• What you are asked to do
From the entries that follow, reproduce exactly and only the lines from the line with "Open File Explorer" to the line with "Click the red down arrow beside 伊藤園", endpoints included.

• Data extracts
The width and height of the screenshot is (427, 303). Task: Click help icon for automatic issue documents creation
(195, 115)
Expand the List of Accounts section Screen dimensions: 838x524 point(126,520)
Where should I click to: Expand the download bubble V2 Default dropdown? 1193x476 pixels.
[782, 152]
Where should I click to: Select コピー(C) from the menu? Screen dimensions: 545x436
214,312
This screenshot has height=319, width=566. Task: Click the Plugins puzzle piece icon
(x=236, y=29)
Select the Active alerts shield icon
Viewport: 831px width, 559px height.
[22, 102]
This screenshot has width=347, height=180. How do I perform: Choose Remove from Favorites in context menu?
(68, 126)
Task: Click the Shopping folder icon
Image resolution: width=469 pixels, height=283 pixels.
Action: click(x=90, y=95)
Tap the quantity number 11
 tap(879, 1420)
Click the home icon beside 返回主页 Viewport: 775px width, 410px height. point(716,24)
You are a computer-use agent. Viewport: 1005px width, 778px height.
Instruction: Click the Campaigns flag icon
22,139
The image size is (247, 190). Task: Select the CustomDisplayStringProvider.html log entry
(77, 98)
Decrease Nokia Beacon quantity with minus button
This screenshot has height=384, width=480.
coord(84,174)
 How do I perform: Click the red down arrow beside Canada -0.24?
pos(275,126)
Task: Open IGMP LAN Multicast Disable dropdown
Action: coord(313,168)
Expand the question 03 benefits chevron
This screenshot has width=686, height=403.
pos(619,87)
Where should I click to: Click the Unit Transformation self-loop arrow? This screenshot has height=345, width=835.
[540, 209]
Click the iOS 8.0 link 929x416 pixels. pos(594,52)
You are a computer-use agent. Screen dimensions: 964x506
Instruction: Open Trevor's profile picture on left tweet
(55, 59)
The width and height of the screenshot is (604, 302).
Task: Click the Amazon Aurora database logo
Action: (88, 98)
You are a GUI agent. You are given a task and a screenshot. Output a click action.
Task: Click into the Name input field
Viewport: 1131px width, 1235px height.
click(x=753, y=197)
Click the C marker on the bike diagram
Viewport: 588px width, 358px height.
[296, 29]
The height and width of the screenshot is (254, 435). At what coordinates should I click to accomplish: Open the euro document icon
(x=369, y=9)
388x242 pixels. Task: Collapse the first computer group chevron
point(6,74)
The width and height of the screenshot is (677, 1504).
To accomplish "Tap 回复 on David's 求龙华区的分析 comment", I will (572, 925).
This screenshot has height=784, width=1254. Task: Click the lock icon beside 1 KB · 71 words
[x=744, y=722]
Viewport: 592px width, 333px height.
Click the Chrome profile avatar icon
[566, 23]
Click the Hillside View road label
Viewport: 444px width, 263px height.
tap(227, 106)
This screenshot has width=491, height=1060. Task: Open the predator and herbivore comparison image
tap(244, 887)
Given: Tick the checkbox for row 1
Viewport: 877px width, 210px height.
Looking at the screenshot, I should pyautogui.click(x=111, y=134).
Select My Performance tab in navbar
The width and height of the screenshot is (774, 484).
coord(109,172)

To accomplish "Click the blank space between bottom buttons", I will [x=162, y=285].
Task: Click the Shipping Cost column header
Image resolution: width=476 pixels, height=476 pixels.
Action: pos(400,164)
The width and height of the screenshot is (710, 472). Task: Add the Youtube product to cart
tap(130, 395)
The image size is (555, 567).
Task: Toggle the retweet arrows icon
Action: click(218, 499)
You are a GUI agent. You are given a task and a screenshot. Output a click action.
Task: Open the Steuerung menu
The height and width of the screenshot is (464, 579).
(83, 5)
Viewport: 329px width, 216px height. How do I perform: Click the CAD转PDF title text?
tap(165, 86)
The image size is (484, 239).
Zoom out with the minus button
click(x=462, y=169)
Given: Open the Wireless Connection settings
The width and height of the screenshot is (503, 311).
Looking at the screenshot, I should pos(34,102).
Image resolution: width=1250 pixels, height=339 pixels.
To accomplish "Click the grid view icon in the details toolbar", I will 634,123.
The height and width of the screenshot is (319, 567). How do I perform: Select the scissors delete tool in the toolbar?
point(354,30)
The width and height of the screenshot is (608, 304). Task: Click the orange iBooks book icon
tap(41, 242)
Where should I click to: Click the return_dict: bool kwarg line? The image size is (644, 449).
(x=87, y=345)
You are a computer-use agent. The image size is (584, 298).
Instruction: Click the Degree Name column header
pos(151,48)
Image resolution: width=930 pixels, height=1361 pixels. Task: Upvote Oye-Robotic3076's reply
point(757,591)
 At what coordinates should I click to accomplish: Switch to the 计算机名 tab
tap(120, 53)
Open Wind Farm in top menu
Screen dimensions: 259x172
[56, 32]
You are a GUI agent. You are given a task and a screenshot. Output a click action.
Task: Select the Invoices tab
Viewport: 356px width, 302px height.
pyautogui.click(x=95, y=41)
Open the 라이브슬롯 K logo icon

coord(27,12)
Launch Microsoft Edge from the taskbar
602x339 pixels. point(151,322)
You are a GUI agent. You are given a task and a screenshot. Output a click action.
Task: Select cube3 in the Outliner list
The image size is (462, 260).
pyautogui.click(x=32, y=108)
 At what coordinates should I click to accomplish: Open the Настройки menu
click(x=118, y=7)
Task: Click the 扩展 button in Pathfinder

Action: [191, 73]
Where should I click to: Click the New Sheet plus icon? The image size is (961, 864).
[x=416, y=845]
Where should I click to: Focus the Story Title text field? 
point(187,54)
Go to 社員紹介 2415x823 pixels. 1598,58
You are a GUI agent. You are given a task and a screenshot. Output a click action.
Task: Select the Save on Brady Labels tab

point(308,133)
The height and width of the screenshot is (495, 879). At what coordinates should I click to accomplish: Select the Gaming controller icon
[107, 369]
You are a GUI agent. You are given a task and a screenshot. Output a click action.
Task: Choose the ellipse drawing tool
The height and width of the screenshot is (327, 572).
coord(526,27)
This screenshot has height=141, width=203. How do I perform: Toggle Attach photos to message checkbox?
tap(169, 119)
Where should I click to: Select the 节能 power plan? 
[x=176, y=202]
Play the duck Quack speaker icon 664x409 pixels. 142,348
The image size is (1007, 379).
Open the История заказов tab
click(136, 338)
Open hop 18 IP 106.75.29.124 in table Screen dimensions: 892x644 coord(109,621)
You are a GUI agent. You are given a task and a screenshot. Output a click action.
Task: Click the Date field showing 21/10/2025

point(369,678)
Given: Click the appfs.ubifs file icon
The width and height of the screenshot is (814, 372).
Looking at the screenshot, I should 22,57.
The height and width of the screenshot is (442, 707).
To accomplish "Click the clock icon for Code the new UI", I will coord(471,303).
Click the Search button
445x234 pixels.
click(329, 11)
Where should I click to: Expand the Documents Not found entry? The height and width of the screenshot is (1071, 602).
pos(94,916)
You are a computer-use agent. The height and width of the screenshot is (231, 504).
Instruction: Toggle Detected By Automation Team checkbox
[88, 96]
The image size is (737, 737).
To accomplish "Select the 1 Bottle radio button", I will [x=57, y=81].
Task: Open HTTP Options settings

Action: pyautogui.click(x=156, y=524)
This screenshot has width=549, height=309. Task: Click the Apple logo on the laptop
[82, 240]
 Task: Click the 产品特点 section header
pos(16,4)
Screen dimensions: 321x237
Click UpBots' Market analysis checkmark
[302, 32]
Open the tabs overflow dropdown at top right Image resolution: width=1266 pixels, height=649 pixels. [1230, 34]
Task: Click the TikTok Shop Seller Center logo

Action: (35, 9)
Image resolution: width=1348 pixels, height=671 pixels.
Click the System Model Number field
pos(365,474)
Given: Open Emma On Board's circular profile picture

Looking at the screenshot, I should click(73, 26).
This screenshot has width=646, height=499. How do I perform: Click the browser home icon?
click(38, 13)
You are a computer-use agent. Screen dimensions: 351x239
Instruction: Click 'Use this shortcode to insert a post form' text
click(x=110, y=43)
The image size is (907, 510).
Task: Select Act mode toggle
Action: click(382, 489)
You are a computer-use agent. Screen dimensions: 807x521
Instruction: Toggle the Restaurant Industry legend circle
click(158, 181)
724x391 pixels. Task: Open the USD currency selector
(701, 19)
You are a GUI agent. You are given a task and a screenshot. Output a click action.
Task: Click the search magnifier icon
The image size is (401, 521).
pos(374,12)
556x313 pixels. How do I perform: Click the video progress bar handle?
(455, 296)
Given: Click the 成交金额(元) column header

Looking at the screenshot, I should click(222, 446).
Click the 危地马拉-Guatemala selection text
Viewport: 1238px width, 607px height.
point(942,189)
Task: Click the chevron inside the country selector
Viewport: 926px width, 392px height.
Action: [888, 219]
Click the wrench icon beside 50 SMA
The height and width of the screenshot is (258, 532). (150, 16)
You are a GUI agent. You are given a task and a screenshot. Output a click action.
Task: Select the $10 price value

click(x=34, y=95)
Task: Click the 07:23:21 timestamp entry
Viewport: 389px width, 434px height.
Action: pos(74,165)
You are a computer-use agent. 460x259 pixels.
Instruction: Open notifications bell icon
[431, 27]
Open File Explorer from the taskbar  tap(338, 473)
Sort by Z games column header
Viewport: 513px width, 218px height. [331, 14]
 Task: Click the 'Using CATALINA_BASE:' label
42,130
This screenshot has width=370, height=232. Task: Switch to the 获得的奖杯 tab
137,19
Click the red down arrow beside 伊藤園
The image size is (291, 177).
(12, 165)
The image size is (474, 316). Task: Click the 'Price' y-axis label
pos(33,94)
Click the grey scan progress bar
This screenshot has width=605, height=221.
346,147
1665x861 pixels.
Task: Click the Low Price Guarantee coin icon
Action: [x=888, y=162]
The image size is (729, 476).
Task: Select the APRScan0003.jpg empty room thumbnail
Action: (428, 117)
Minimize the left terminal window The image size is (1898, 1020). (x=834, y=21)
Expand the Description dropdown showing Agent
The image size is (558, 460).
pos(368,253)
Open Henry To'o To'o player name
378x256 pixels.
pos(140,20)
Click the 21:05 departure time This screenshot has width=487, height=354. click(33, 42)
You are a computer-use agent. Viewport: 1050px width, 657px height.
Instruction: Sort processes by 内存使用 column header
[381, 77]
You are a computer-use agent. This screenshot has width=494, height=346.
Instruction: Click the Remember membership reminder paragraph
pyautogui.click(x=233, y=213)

• Solution to this problem
Open File Explorer from the taskbar  tap(338, 473)
Sort by Z games column header
Viewport: 513px width, 218px height. [331, 14]
 Task: Click the 'Using CATALINA_BASE:' label
42,130
This screenshot has width=370, height=232. Task: Switch to the 获得的奖杯 tab
137,19
Click the red down arrow beside 伊藤園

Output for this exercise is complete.